Efficiency bounds for nonequilibrium heat engines

We analyze the efficiency of thermal engines (either quantum or classical) working with a single heat reservoir like an atmosphere. The engine first gets an energy intake, which can be done in an arbitrary nonequilibrium way e.g. combustion of fuel. Then the engine performs the work and returns to the initial state. We distinguish two general classes of engines where the working body first equilibrates within itself and then performs the work (ergodic engine) or when it performs the work before equilibrating (non-ergodic engine). We show that in both cases the second law of thermodynamics limits their efficiency. For ergodic engines we find a rigorous upper bound for the efficiency, which is strictly smaller than the equivalent Carnot efficiency.

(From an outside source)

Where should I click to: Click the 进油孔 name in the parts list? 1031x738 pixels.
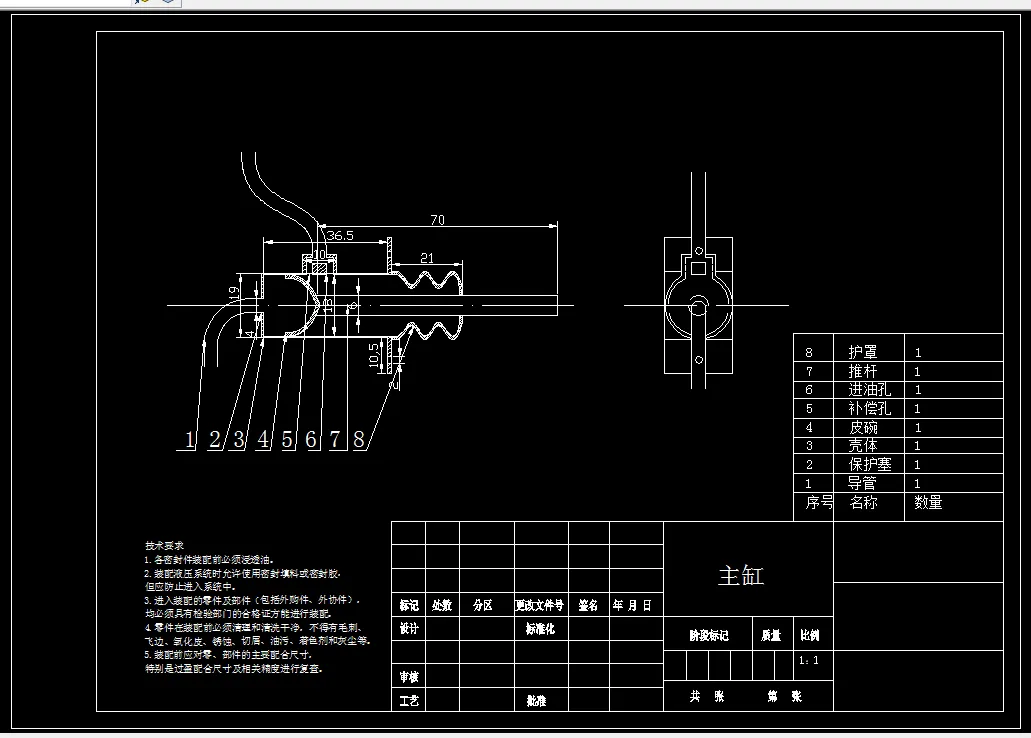coord(870,389)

I.e. the Carnot efficiency can be never achieved in single reservoir heat engines. For non-ergodic engines the efficiency can be higher and can exceed the equilibrium Carnot bound. By extending the fundamental thermodynamic relation to nonequilibrium processes, we find a rigorous thermodynamic bound for the efficiency of both ergodic and non-ergodic engines and show that it is given by the relative entropy of the nonequilibrium and initial equilibrium distributions. These results suggest a new general strategy for designing more efficient engines. We illustrate our ideas by using simple examples.

► Derived efficiency bounds for heat engines working with a single reservoir. ► Analyzed both ergodic and non-ergodic engines. ► Showed that non-ergodic engines can be more efficient. ► Extended fundamental thermodynamic relation to arbitrary nonequilibrium processes.